Opinião

Vem da era medieval e nunca foi interrompida

Deixo aqui uma breve história das tradições pascais no Minho

Será que vale a pena não haver visita pascal?

Sim vale a pena, todos os dias os números aumentam e não se vai correr o risco de andar de casa em casa sujeitos a passar ou receber o dito vírus, esse que já chateia de tanto se ouve falar nele.

Páscoa: para quem não sabe, o Compasso Pascal ou Visita Pascal como assim é conhecida, significa a Cruz com a imagem do Crucificado. Já existia entre os romanos, tornou-se para os cristãos após a ressurreição de Jesus, sinal de redenção e glória, por isso é que a cruz de Jesus Cristo é adornada e perfumada como emblema de fé e acompanha o pároco quando ele na alegria pascal vai benzer as casas dos seus paroquianos. A origem do Compasso não é levar a cruz a beijar a casa dos cristãos, mas sim benzer as suas casas, liturgicamente dentro da celebração do tríduo pascal. O adorar e beijar da cruz fazia-se nas igrejas em dia de Sexta-Feira Santa, como muitos têm conhecimento – ainda hoje, em várias cidades, se mantém a tradição de fazer a visita às igrejas e capelas na Sexta-Feira Santa, mas no Minho especialmente. A verdadeira tradição é a Visita Pascal no domingo: as portas abrem-se a Jesus Cristo e a toda a população, é uma festa que por razões que todos sabemos este ano foi cancelada. Eu tenho lembranças de quando miúdo do Domingo de Páscoa que nunca me esqueço: sair de casa de manhã e entrar para almoçar, voltar a sair e só regressar pela noite dentro depois do Compasso Pascal terminar a visita a todas as casas com a porta aberta. No final, era um grupo como família: o padre já nos esperava de um ano para outro. Não faltavam os doces, as amêndoas… Parece que naquele domingo o cheiro era diferente e, na realidade, era tudo perfumado – até os tremoços tinham outro sabor, era uma tradição não faltar tremoços na altura da Páscoa. São coisas como estas que fazem com que os minhotos se sintam diferentes. Infelizmente este ano não vai haver aquilo que para muitos de nós é uma tradição e para a qual ninguém esperava uma interrupção.

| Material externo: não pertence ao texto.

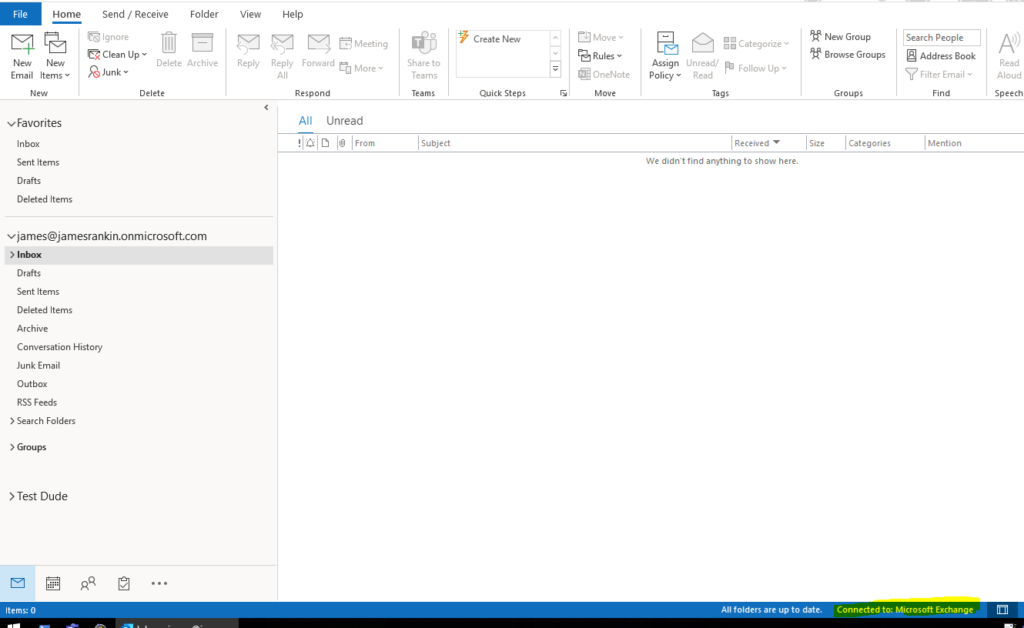This screenshot has width=1024, height=628.
Task: Expand the Test Dude account
Action: pyautogui.click(x=12, y=496)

Páscoa no Alto Minho tem um sabor diferente, quando digo sabor refiro-me à forma como as pessoas festejavam este dia – antigamente, o “Dia da Cruz”, era encabeçado pelo sacerdote paramentado de chapéu de três-bicos, sotaina, sobrepeliz e estola, era acaudatado pelo mordomo da cruz, os moços da caldeira, da campainha e das esmolas, os homens de opas que recolhiam o folar do abade e as pessoas mais “santóginhas” da paróquia, acompanhados por alguns tocadores de bombos, etc., (ainda hoje acontece só não se vestem da mesma forma). As casas que “abriam a porta à cruz” eram preparadas de antemão: limpeza geral para aliviar o sarranho, profusão de adornos de flores e motivos vegetalistas à entrada, ervas odoríferas espalhadas na cozinha ou sala fadada à visita, cheirosas malvas e alecrins, no fito de atenuar os odores incómodos do sarro e do cortelho do gado… Sim, porque as casas dos agricultores eram assim mesmo, viviam por cima e os animais em baixo – funcionava como aquecimento. As pessoas botavam nas camas as melhores colchas, as lindíssimas toalhas de linho saíam airosas das arcas onde recolhiam o ano inteiro, os caminhos eram alcatifados com giestas, urzes e ramos, um tapete verde que ligava umas casas às outras, as pessoas vestiam as melhores roupas, as moças saíam usando do melhor que havia, mostravam a riqueza da família com o ouro ao pescoço – isto era usado pela próxima a casar, aquela que já tinha namorado confirmado -, os familiares faziam inveja e mostravam que ali havia algo, havia que segurar o moço… Era tudo muito simples e bonito: o mordomo dava o crucifixo a beijar aos presentes ajoelhados, em respeito da primazia hierárquica estabelecida a partir do dono da casa, e todos com o fato de ver a Deus, por cima das ceroilas de estopa, beijavam a cruz com gravidade.

Como o espaço é pouco, não se esqueçam de preparar um bom cabritinho do monte assado no forno e bem regado com um bom verde tinto.

Este moço termina a desejar uma Santa Páscoa a todos os leitores. Um grande abraço para todos já que não o podemos fazer pessoalmente.